Confcommercio: pressione fiscale record 2013


Confcommercio: pressione fiscale record

Confcommercio rende noto che nel 2013 la pressione fiscale in Italia ha toccato il record mondiale: al netto del sommerso (pari al 17,3 per cento) si attesta a quota 53,2 per cento.

È quanto affermato dall’Ufficio studi della Confcommercio, che sottolinea che la pressione fiscale apparente risulta essere pari al 44,1 per cento.

Confcommercio taglia anche le stime sulla crescita del Pil italiano per il 2014, portandolo ad un +0,3 per cento contro lo 0,5 per cento stimato due mesi fa.

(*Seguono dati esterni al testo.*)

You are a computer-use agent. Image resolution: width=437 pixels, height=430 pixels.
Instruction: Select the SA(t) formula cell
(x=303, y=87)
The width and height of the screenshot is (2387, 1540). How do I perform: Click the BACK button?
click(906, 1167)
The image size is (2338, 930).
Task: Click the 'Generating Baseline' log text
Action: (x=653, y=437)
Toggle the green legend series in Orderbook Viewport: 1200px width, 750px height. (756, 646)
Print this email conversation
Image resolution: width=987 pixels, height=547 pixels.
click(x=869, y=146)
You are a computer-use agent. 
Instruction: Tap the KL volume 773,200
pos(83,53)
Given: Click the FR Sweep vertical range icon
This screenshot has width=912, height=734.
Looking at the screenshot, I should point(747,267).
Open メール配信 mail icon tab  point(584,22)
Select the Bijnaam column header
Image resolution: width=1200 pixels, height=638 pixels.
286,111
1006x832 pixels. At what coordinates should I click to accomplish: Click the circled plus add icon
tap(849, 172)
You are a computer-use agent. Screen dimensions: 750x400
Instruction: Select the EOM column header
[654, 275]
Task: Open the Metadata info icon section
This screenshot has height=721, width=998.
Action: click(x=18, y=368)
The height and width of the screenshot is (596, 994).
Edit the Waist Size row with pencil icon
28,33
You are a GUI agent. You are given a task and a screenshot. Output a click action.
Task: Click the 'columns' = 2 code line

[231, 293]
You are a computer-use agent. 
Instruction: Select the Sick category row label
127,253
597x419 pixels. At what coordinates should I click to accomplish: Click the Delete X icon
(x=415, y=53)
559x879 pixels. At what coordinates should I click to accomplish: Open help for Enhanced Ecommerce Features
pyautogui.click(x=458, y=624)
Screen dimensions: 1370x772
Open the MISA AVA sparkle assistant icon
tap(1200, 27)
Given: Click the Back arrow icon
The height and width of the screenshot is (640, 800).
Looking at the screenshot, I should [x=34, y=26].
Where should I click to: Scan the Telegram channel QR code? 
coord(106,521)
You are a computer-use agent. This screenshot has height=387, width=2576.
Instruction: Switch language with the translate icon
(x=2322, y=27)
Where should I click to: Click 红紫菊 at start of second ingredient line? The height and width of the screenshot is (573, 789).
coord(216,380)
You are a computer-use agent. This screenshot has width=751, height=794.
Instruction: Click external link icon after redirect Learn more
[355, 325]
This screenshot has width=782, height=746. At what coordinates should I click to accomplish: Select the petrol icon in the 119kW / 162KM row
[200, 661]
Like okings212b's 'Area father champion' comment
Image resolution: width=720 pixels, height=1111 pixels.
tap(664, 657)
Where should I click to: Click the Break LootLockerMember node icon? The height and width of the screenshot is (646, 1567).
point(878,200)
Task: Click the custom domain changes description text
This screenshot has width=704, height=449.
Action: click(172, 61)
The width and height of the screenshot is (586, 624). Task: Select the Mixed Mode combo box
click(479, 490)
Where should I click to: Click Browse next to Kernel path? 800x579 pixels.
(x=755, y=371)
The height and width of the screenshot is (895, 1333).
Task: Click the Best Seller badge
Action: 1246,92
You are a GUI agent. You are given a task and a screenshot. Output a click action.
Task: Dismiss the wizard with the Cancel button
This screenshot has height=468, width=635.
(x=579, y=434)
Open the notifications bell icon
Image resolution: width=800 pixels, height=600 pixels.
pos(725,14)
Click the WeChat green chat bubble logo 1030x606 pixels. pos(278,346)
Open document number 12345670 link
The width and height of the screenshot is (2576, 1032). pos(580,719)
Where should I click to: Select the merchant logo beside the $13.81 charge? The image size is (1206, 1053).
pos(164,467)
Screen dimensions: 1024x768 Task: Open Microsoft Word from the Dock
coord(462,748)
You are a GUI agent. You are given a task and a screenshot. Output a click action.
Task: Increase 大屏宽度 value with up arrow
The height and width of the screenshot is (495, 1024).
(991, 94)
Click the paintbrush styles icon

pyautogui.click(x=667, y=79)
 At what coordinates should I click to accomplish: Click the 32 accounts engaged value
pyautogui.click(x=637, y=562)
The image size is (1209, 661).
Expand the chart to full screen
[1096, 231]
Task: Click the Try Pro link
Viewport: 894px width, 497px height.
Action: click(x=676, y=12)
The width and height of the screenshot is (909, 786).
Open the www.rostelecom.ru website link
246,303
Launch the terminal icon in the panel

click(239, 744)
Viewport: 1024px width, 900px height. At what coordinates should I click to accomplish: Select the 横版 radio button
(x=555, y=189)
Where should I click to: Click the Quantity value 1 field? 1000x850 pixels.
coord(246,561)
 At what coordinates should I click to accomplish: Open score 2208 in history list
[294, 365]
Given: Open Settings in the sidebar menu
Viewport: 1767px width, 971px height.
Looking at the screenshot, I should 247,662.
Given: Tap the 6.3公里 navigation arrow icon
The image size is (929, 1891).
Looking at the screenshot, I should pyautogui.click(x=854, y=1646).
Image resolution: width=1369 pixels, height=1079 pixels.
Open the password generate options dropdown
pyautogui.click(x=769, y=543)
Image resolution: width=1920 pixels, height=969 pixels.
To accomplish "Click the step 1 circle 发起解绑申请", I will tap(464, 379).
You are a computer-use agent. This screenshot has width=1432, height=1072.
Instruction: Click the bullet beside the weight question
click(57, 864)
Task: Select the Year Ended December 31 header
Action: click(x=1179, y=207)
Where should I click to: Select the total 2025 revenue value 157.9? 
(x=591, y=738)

La scorsa settimana il Fmi aveva ridotto le stime di crescita dallo 0,6 per cento allo 0,3 per cento, mentre il governo rimane ancora fermo ad un +0,8 per cento.

Per la Commissione europea l’economia italiana crescerà nel 2014 dello 0,6 per cento, per l’Ocse invece dello 0,5 per cento.

L’Italia farà comunque peggio del resto dei paesi dell’Eurozona in cui è prevista una crescita dell’1,1 per cento nel 2014.

Con riferimento invece ai consumi, a fine 2014 per i commercianti sarà registrata una crescita pari allo 0,2 per cento.

Una economia italiana in miglioramento sul 2013 ma ancora molto debole.